# Task to carry out
Could you write out the records below exactly, without omitting a line?

# Listed entries
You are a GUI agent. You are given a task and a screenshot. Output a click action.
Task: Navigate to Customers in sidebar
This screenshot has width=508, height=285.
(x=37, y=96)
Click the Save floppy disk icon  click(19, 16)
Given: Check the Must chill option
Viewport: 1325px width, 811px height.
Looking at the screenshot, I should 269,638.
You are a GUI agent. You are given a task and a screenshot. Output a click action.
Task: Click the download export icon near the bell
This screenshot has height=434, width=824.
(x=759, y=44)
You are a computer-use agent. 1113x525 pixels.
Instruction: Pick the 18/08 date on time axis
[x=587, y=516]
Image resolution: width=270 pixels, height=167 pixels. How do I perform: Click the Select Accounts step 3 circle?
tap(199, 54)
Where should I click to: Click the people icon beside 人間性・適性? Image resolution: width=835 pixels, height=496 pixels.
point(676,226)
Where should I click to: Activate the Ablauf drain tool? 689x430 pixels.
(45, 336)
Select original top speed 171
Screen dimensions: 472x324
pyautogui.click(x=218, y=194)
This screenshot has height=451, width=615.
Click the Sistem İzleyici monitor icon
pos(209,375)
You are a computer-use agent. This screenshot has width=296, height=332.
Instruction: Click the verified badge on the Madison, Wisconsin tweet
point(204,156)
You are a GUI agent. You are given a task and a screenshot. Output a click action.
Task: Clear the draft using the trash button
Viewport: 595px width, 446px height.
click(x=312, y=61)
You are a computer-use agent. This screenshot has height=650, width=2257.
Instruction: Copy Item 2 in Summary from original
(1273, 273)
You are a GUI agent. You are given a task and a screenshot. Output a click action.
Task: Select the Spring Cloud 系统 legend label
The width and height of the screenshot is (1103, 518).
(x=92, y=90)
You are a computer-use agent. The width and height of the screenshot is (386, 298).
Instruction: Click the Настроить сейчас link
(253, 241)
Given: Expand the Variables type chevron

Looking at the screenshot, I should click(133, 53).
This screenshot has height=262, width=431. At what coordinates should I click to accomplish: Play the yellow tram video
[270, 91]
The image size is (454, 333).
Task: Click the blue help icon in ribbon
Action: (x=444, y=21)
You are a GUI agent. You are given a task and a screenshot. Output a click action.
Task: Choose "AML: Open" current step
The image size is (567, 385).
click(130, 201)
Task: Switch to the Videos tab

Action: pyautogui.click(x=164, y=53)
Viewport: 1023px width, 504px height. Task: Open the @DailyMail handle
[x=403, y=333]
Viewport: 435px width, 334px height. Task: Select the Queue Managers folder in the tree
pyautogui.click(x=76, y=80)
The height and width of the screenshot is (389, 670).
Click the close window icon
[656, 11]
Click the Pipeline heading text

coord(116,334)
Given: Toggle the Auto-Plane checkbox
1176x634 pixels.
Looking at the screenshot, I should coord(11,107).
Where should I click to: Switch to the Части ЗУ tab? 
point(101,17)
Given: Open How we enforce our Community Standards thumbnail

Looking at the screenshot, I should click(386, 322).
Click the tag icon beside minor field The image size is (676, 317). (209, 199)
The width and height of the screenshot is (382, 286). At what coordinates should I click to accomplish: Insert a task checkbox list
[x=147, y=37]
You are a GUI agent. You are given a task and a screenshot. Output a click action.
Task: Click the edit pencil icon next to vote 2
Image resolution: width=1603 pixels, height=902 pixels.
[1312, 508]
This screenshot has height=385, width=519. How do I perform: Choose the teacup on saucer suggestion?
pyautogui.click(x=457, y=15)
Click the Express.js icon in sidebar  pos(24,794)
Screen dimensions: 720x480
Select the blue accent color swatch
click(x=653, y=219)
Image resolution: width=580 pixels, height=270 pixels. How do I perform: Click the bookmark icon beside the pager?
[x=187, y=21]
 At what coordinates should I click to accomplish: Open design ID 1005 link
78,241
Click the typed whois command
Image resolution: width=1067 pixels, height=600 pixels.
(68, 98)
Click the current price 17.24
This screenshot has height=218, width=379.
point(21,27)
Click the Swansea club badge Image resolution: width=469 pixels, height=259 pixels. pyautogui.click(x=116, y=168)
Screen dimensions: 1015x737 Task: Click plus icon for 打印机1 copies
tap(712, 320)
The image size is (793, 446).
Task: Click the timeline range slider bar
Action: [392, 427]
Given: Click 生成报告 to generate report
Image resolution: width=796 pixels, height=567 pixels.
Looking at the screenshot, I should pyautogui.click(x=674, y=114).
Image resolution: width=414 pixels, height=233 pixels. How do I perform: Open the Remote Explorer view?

# Task response
You are a GUI agent. You are given a task and a screenshot. Output a click action.
Task: Navigate to Customers in sidebar
This screenshot has width=508, height=285.
(x=37, y=96)
Click the Save floppy disk icon  click(19, 16)
Given: Check the Must chill option
Viewport: 1325px width, 811px height.
Looking at the screenshot, I should 269,638.
You are a GUI agent. You are given a task and a screenshot. Output a click action.
Task: Click the download export icon near the bell
This screenshot has height=434, width=824.
(x=759, y=44)
You are a computer-use agent. 1113x525 pixels.
Instruction: Pick the 18/08 date on time axis
[x=587, y=516]
Image resolution: width=270 pixels, height=167 pixels. How do I perform: Click the Select Accounts step 3 circle?
tap(199, 54)
Where should I click to: Click the people icon beside 人間性・適性? Image resolution: width=835 pixels, height=496 pixels.
point(676,226)
Where should I click to: Activate the Ablauf drain tool? 689x430 pixels.
(45, 336)
Select original top speed 171
Screen dimensions: 472x324
pyautogui.click(x=218, y=194)
This screenshot has height=451, width=615.
Click the Sistem İzleyici monitor icon
pos(209,375)
You are a computer-use agent. This screenshot has width=296, height=332.
Instruction: Click the verified badge on the Madison, Wisconsin tweet
point(204,156)
You are a GUI agent. You are given a task and a screenshot. Output a click action.
Task: Clear the draft using the trash button
Viewport: 595px width, 446px height.
click(x=312, y=61)
You are a computer-use agent. This screenshot has height=650, width=2257.
Instruction: Copy Item 2 in Summary from original
(1273, 273)
You are a GUI agent. You are given a task and a screenshot. Output a click action.
Task: Select the Spring Cloud 系统 legend label
The width and height of the screenshot is (1103, 518).
(x=92, y=90)
You are a computer-use agent. The width and height of the screenshot is (386, 298).
Instruction: Click the Настроить сейчас link
(253, 241)
Given: Expand the Variables type chevron

Looking at the screenshot, I should click(133, 53).
This screenshot has height=262, width=431. At what coordinates should I click to accomplish: Play the yellow tram video
[270, 91]
The image size is (454, 333).
Task: Click the blue help icon in ribbon
Action: (x=444, y=21)
You are a GUI agent. You are given a task and a screenshot. Output a click action.
Task: Choose "AML: Open" current step
The image size is (567, 385).
click(130, 201)
Task: Switch to the Videos tab

Action: pyautogui.click(x=164, y=53)
Viewport: 1023px width, 504px height. Task: Open the @DailyMail handle
[x=403, y=333]
Viewport: 435px width, 334px height. Task: Select the Queue Managers folder in the tree
pyautogui.click(x=76, y=80)
The height and width of the screenshot is (389, 670).
Click the close window icon
[656, 11]
Click the Pipeline heading text

coord(116,334)
Given: Toggle the Auto-Plane checkbox
1176x634 pixels.
Looking at the screenshot, I should coord(11,107).
Where should I click to: Switch to the Части ЗУ tab? 
point(101,17)
Given: Open How we enforce our Community Standards thumbnail

Looking at the screenshot, I should click(386, 322).
Click the tag icon beside minor field The image size is (676, 317). (209, 199)
The width and height of the screenshot is (382, 286). At what coordinates should I click to accomplish: Insert a task checkbox list
[x=147, y=37]
You are a GUI agent. You are given a task and a screenshot. Output a click action.
Task: Click the edit pencil icon next to vote 2
Image resolution: width=1603 pixels, height=902 pixels.
[1312, 508]
This screenshot has height=385, width=519. How do I perform: Choose the teacup on saucer suggestion?
pyautogui.click(x=457, y=15)
Click the Express.js icon in sidebar  pos(24,794)
Screen dimensions: 720x480
Select the blue accent color swatch
click(x=653, y=219)
Image resolution: width=580 pixels, height=270 pixels. How do I perform: Click the bookmark icon beside the pager?
[x=187, y=21]
 At what coordinates should I click to accomplish: Open design ID 1005 link
78,241
Click the typed whois command
Image resolution: width=1067 pixels, height=600 pixels.
(68, 98)
Click the current price 17.24
This screenshot has height=218, width=379.
point(21,27)
Click the Swansea club badge Image resolution: width=469 pixels, height=259 pixels. pyautogui.click(x=116, y=168)
Screen dimensions: 1015x737 Task: Click plus icon for 打印机1 copies
tap(712, 320)
The image size is (793, 446).
Task: Click the timeline range slider bar
Action: [392, 427]
Given: Click 生成报告 to generate report
Image resolution: width=796 pixels, height=567 pixels.
Looking at the screenshot, I should pyautogui.click(x=674, y=114).
Image resolution: width=414 pixels, height=233 pixels. How do I perform: Open the Remote Explorer view?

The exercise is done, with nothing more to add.